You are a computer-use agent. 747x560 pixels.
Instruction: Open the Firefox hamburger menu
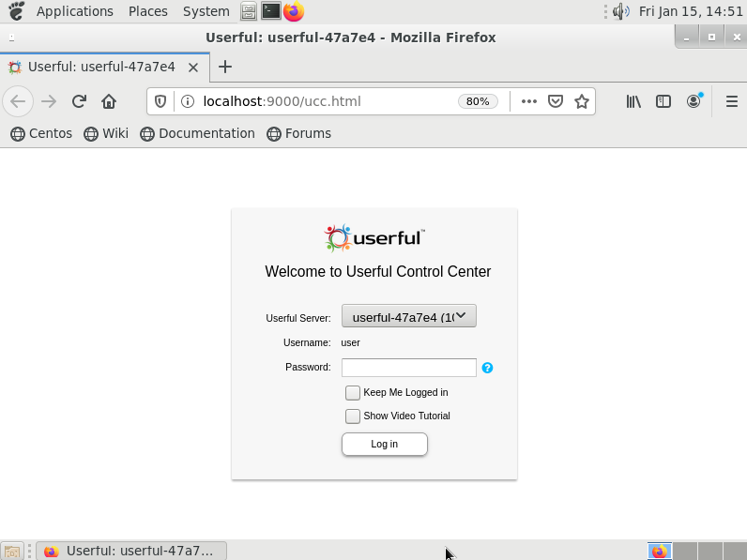pyautogui.click(x=731, y=101)
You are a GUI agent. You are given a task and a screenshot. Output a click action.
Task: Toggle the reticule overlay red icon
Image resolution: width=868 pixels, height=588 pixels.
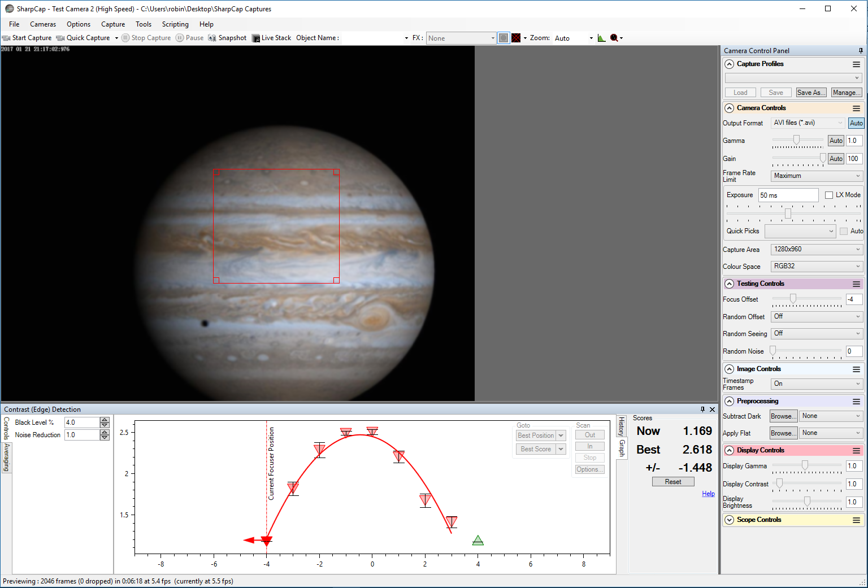click(516, 38)
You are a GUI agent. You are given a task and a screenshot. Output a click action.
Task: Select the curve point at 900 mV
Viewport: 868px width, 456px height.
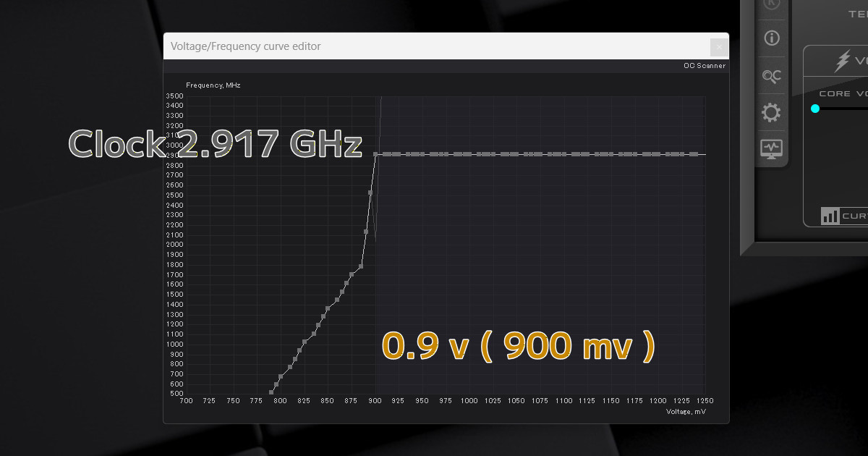tap(375, 154)
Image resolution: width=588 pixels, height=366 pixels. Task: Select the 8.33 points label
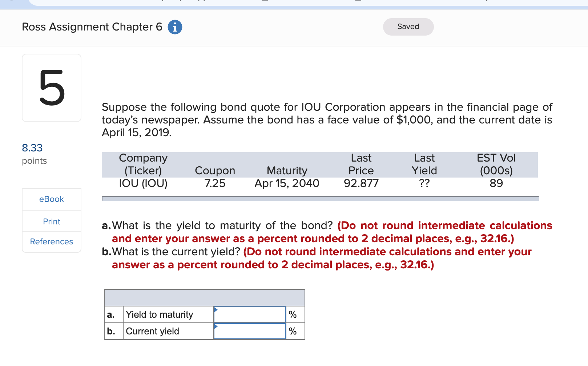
+ + + + +
• _EXERCISE DESCRIPTION_:
The copy you produce must repeat all the entries exactly and contain no pictures.

• _EXERCISE RESPONSE_:
You are a computer-use agent. 747x560 pixels.
Instruction: Open the Firefox hamburger menu
pyautogui.click(x=731, y=101)
You are a GUI agent. You are given a task and a screenshot. Output a click action.
Task: Toggle the reticule overlay red icon
Image resolution: width=868 pixels, height=588 pixels.
click(516, 38)
You are a GUI agent. You are given a task and a screenshot. Output a click action.
Task: Select the curve point at 900 mV
Viewport: 868px width, 456px height.
tap(375, 154)
Image resolution: width=588 pixels, height=366 pixels. Task: Select the 8.33 points label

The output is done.